魔王様、溺愛しすぎです!

necoaya

580. 隠した秘密の共有

 魔の森についての発言や言い伝えを纏めた資料を持ち、ルキフェルは足早に廊下を進む。報告書は分厚いファイル1冊にまとめたが、残りは収納空間に放り込んでいた。執務室一部屋分の資料を従え、ルキフェルが扉をノックした。


「どうぞ」


 アスタロトが扉を開く。彼自身もファイルに挟んだ書類を手にしており、ルシファーは机で署名し終えた書類に押印していた。少し離れた長椅子で本を読むリリスに気づき、ルキフェルは手にした資料を収納へ放り込んだ。
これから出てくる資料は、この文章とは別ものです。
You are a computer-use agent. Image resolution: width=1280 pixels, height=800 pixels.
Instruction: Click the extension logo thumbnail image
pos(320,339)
 先ほどまでの高揚した気持ちが萎んでいく。魔の森の秘密を解明したような万能感が、すっと消えた。


「報告は良いのですか?」


 不思議そうなアスタロトが首をかしげる。


「うん、僕の手柄じゃないから」


 ルシファーに報告するつもりだったが、リリスの前で得意げに披露する内容ではない。彼女が説明しないのに、勝手な憶測で語るのは間違っている気がした。日が暮れかけた窓の外に目をやり、ルキフェルは苦笑いを浮かべた。


「ロキちゃん、この本の続きが読みたいの」


 リリスは無邪気に声を掛けてくる。覗き込むと、複数巻の小説だった。続きを読みたいと強請るお姫様に記憶を辿り、図書室の左上にあった本を思い出す。なぜか続き物が1巻だけ別にしまわれていたので、記憶に残っている。理由があるのかと放って置いたが、彼女が読みたいというなら取ってくればいい。


「あと1巻なのに足りないんだもん」


 書棚になかったとぼやくリリスに微笑み掛け、ルキフェルは「少し待っていて」と声を掛けて部屋を出た。扉の閉まる音に顔を上げたルシファーは、何も報告せずいなくなったルキフェルに首をかしげる。


「なんだったんだ?」


「報告があったようですが、後で構わないと考えたようですね。それよりこちらの書類をお願いします」


 新しい書類を前に並べられ、見比べて左側から手を伸ばした。コカトリス捕獲の許可、続いてリリスの衣装代の承認……最後の1枚に署名をしたルシファーから書類を受け取ったリリスが、慣れた手つきで印章を押した。


「終わり? ルシファー」


「ああ。今日の分は終わりだな」


 また明日になれば積み重なる書類だが、今日の分は終わった。ほっとしながら立ち上がり、リリスへ手を差し出す。受けたリリスが身を起こしたところで、ルキフェルが戻ってきた。


「これでしょう? はい」


「ありがとう!」


 嬉しそうに小説の最終巻を手にしたリリスは、ルキフェルへ礼を言った。その言葉に滲んだ別の意味に気づき、ルキフェルはわずかに目を瞠る。


 ――黙っていてくれて、ありがとう。


 間違わずに受け止めたルキフェルが水色の瞳を細めて頷いた。アイコンタクトでの会話を終えると、リリスはルシファーに向き直る。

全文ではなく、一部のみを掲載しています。